ABOUT THIS EXERCISE:
Repeat the listing exactly, minus the pictures.

SUPPLIED MATERIAL:
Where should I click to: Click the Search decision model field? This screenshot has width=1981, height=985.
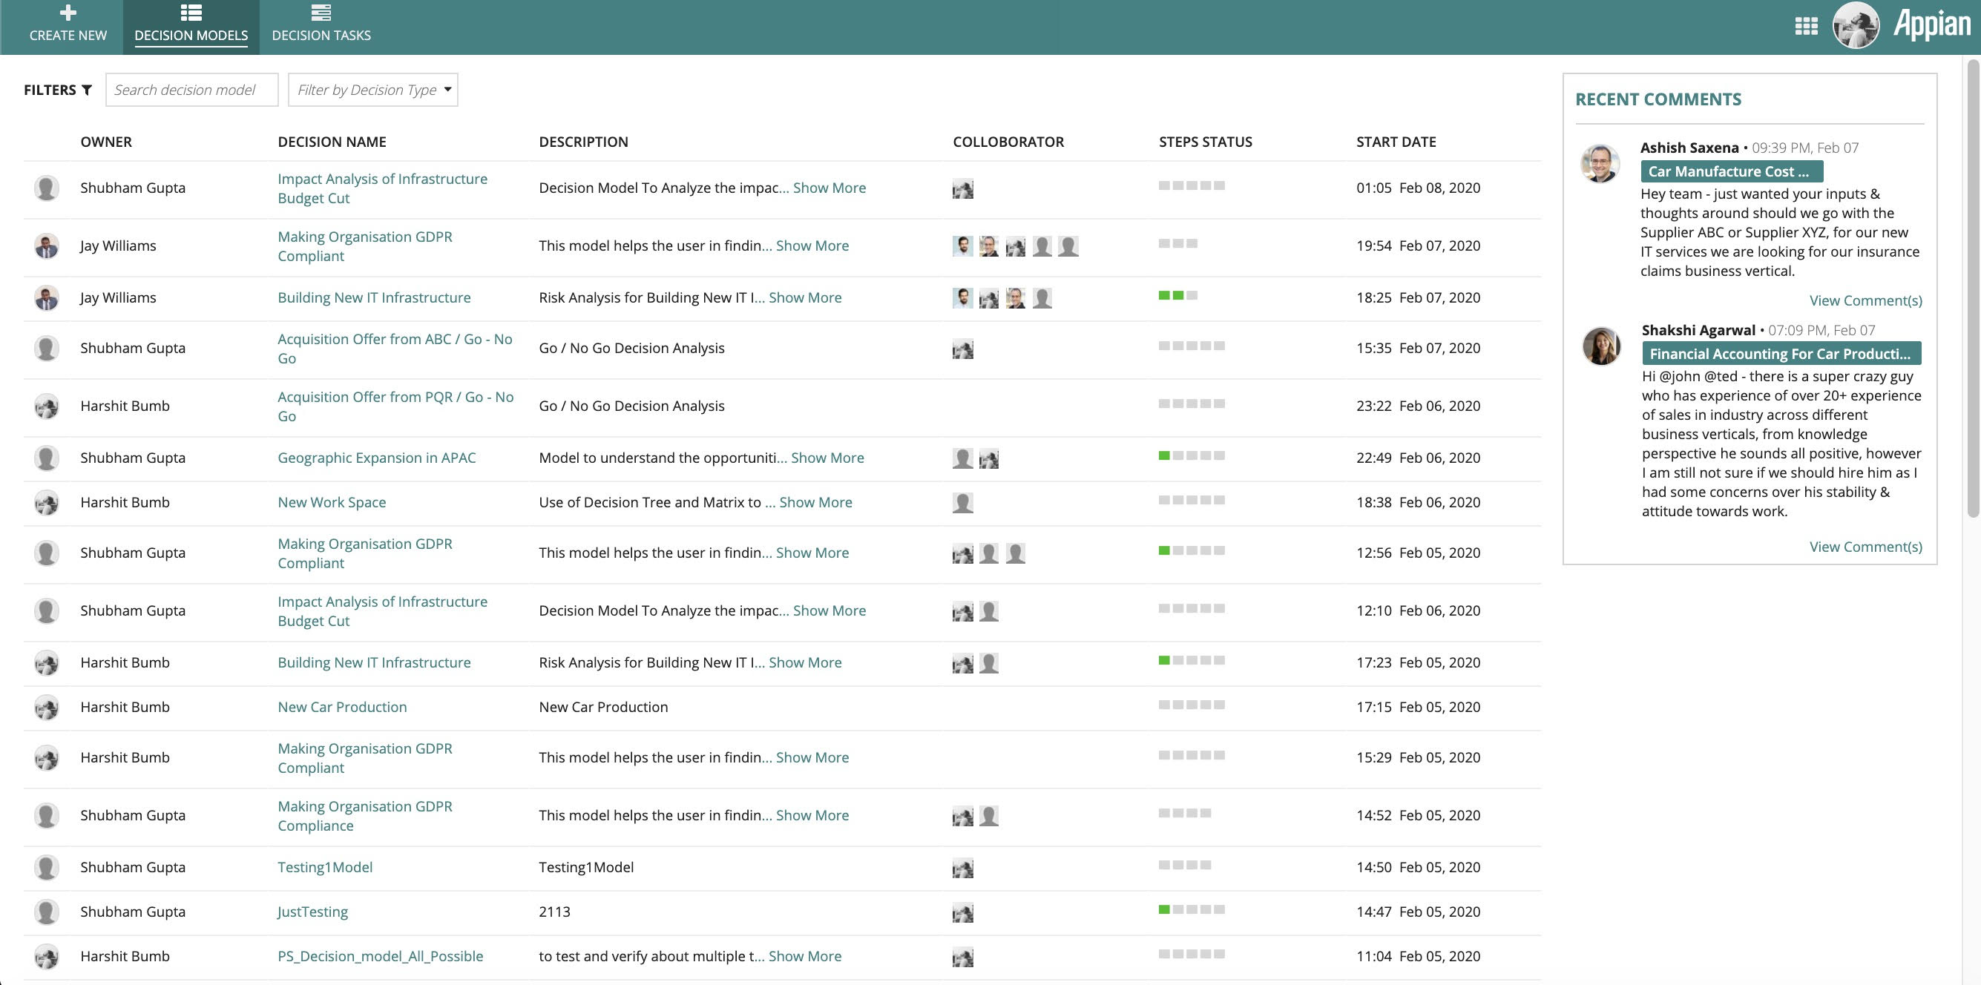191,90
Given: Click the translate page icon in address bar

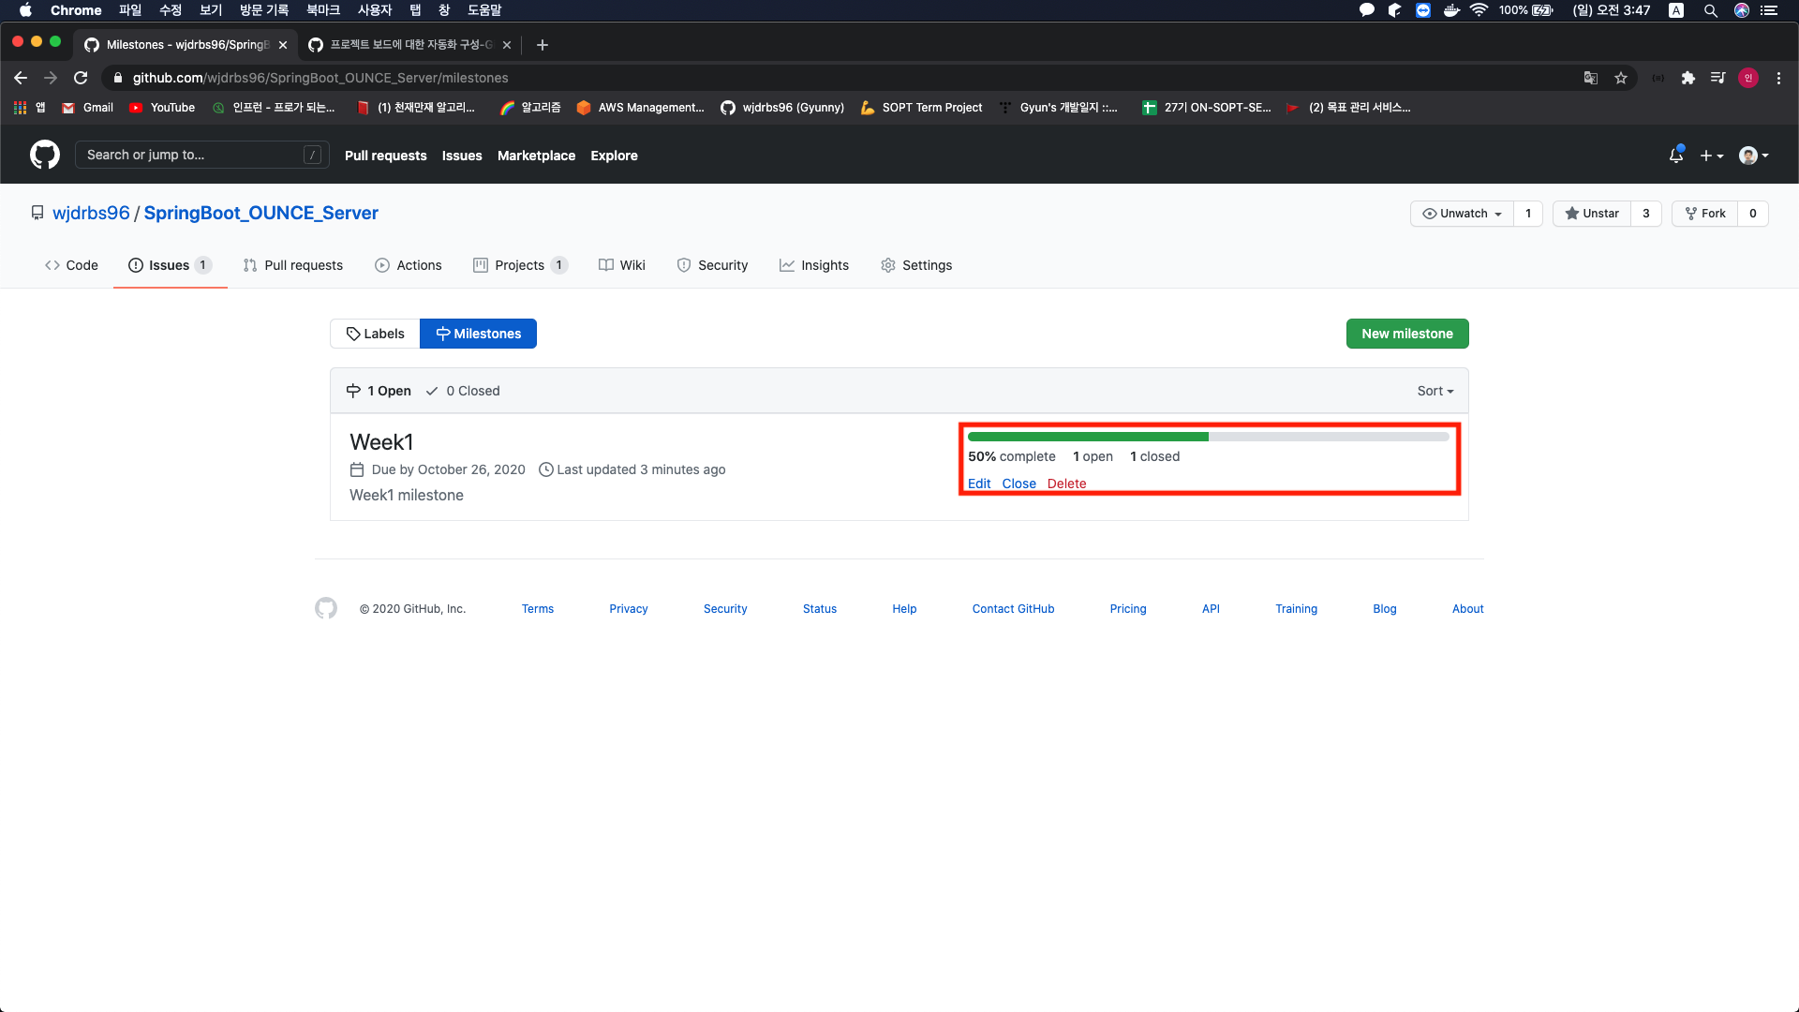Looking at the screenshot, I should coord(1590,78).
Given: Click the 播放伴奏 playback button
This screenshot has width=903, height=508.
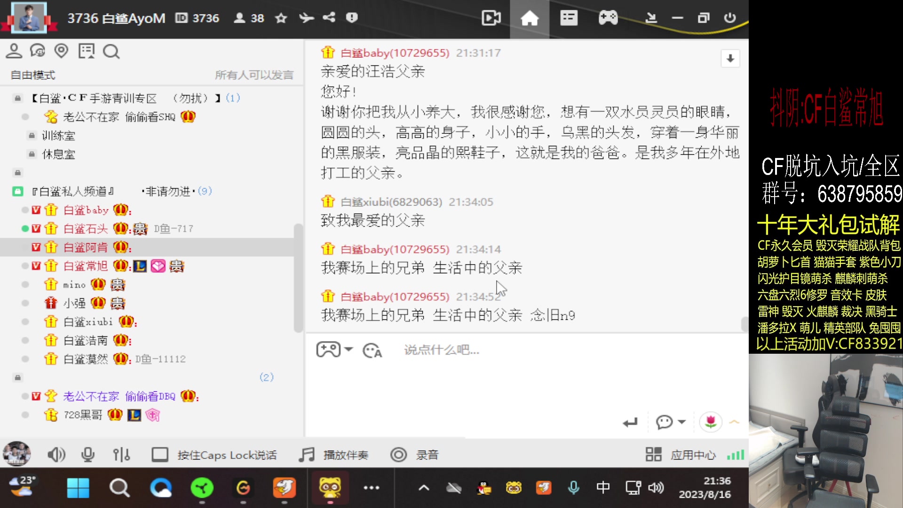Looking at the screenshot, I should [335, 454].
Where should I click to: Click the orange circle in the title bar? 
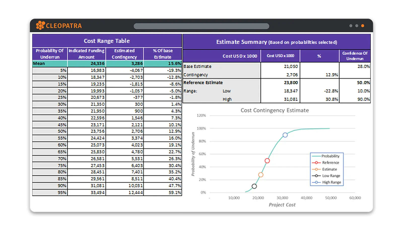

WRITTEN ANSWER:
Where should I click to: Click the Search decision model field? This screenshot has width=1981, height=985.
191,90
Given: Click the translate page icon in address bar

Looking at the screenshot, I should coord(1590,78).
Given: Click the 播放伴奏 playback button
This screenshot has width=903, height=508.
Looking at the screenshot, I should [335, 454].
Where should I click to: Click the orange circle in the title bar? 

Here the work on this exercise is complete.